### What is expected
Convert the items into a Markdown table with the columns Row and Line, starting at the line that contains "This screenshot has" and ending at the line that contains "the Kampaniya: Cümə". Number each line, and omit blank lines and pictures.

### Records shown
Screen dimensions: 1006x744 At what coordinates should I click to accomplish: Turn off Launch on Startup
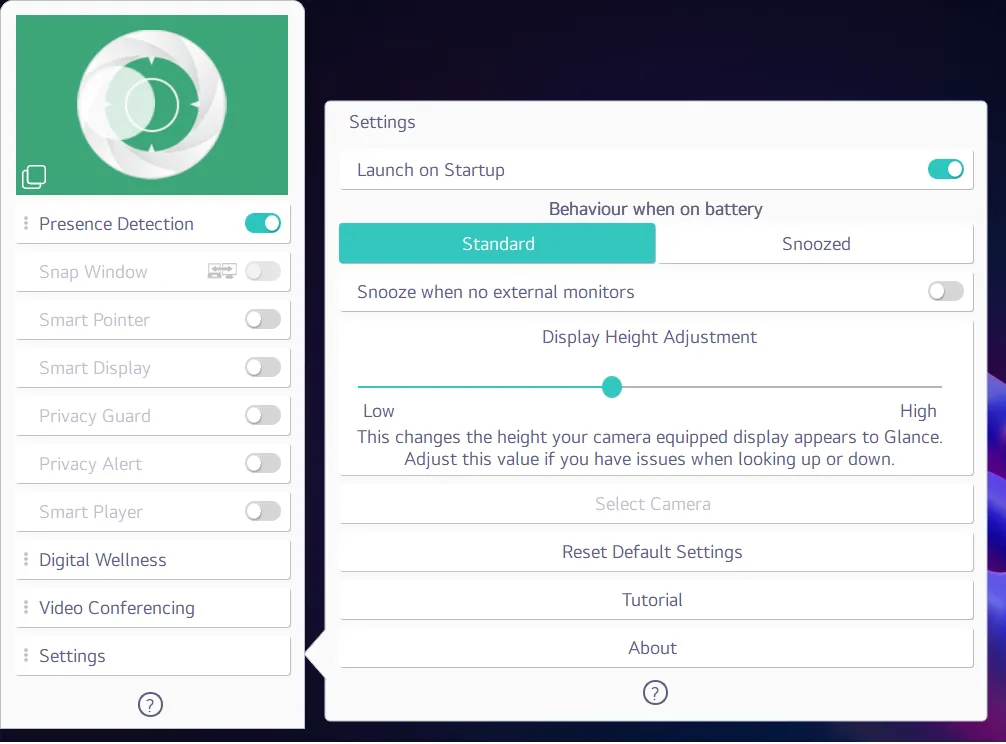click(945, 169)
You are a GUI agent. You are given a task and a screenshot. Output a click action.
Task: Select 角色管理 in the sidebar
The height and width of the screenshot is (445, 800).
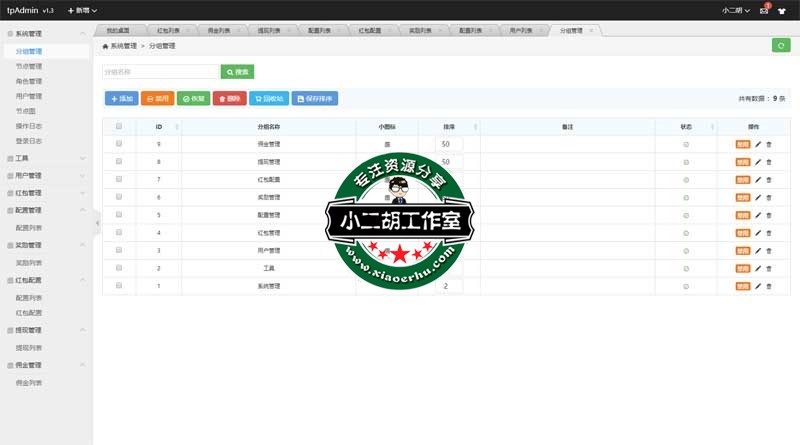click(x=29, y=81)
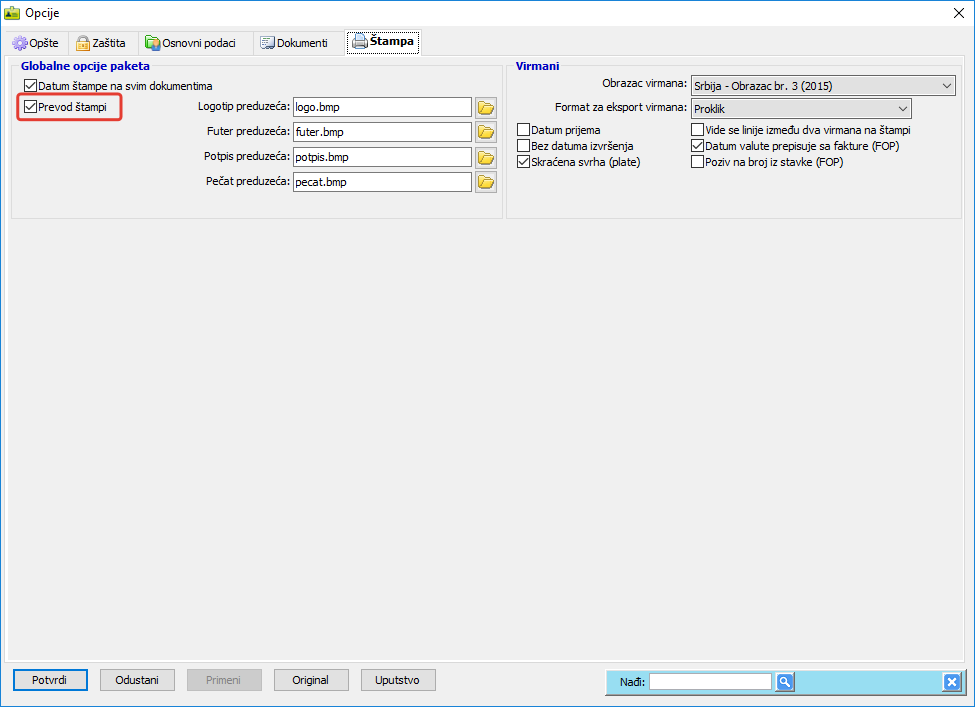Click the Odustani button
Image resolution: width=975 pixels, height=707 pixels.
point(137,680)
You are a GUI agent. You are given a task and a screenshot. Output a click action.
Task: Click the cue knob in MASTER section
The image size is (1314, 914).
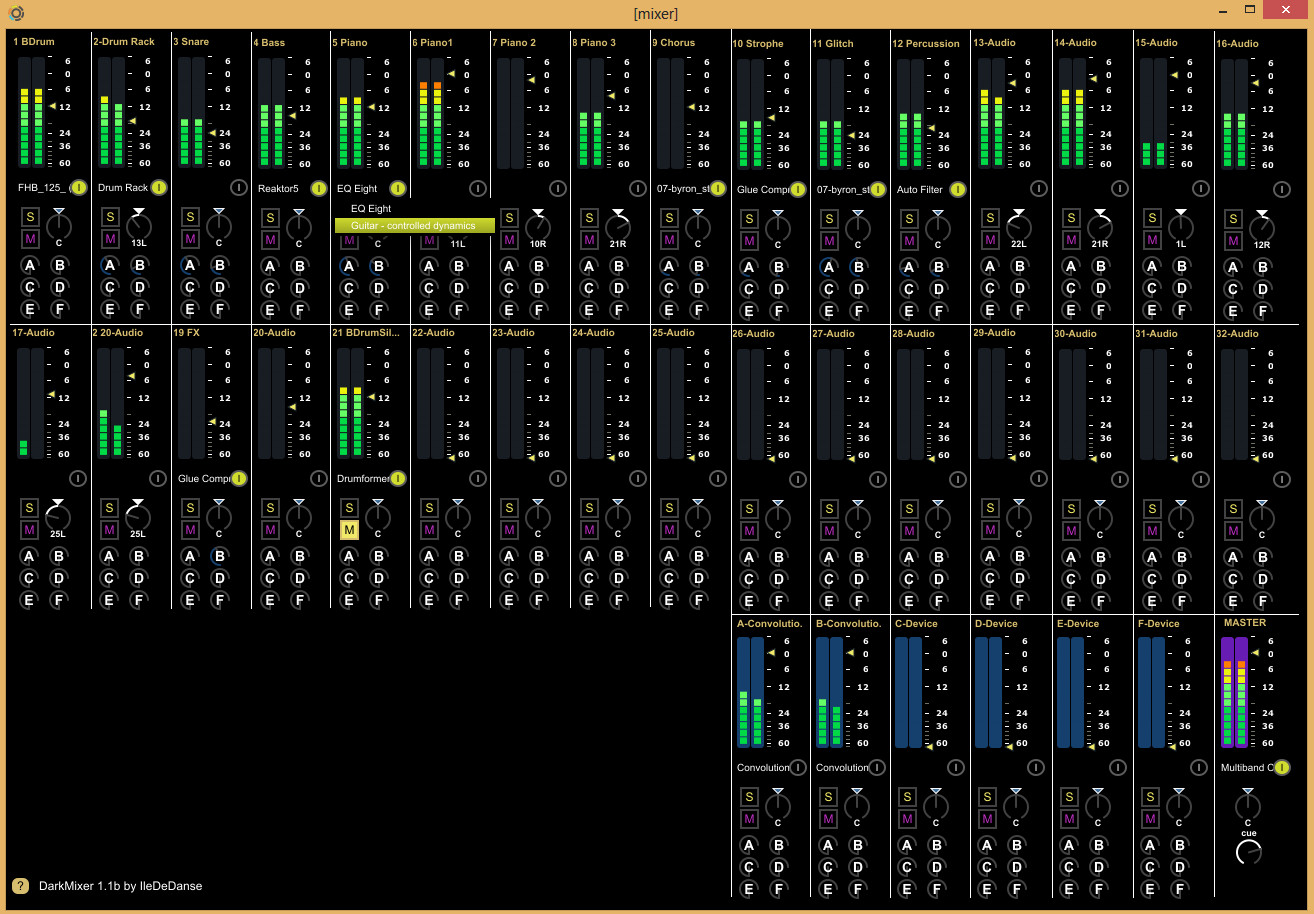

==

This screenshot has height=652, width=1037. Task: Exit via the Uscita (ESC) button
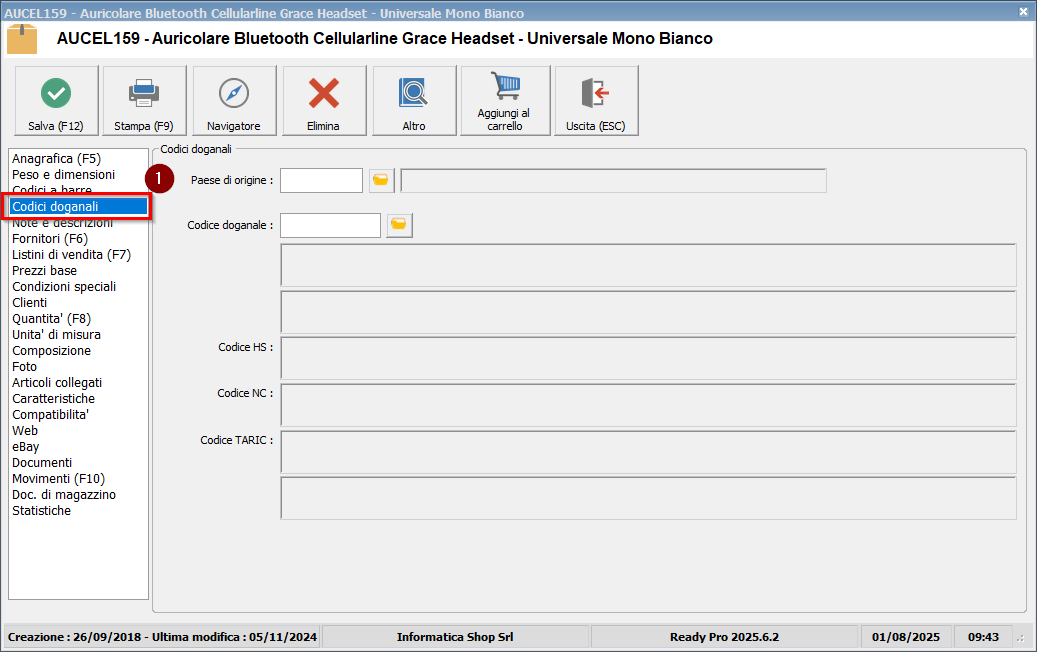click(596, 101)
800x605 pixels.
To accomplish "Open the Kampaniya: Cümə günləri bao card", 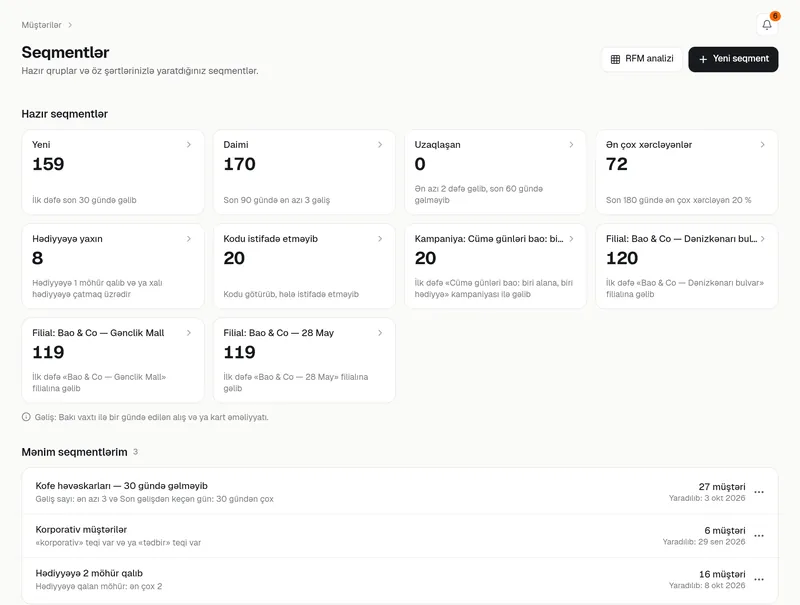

### Solution for this exercise
| Row | Line |
|---|---|
| 1 | This screenshot has height=652, width=1037. Task: Exit via the Uscita (ESC) button |
| 2 | click(596, 101) |
| 3 | 800x605 pixels. |
| 4 | To accomplish "Open the Kampaniya: Cümə günləri bao card",  |